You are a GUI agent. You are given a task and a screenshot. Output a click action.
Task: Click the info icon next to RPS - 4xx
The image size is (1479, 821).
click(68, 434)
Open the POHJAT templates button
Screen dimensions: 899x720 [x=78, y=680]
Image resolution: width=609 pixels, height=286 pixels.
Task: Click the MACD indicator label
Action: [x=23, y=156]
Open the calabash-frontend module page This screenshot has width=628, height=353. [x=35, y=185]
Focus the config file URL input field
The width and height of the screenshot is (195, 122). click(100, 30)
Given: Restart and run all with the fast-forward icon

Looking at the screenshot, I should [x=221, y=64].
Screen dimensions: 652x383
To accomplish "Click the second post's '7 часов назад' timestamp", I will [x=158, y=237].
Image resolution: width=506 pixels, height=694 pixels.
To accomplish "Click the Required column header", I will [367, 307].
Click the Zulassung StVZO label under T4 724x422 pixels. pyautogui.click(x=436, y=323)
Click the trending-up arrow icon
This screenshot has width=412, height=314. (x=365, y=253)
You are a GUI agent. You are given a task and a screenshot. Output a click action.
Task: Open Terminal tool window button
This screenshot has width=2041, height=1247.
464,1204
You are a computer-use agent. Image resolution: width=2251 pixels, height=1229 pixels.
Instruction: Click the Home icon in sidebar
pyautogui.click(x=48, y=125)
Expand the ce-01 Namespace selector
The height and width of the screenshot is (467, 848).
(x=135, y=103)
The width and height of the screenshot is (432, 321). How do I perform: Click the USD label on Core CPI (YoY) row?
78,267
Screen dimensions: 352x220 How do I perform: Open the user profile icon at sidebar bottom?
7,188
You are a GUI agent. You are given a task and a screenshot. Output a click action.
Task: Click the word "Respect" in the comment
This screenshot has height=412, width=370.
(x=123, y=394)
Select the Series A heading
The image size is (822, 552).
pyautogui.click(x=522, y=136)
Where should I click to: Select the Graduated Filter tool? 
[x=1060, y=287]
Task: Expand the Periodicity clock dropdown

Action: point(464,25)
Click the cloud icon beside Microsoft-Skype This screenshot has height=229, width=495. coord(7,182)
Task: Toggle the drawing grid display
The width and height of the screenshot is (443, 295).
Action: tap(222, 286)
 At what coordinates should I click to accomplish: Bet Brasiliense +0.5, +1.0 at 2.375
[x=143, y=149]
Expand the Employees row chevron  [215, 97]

———

→ Set exercise
Count the lines in the material above that contain the string "button", treating uppercase and lowercase as different. Reply with the number alone.

→ Solution to the problem
2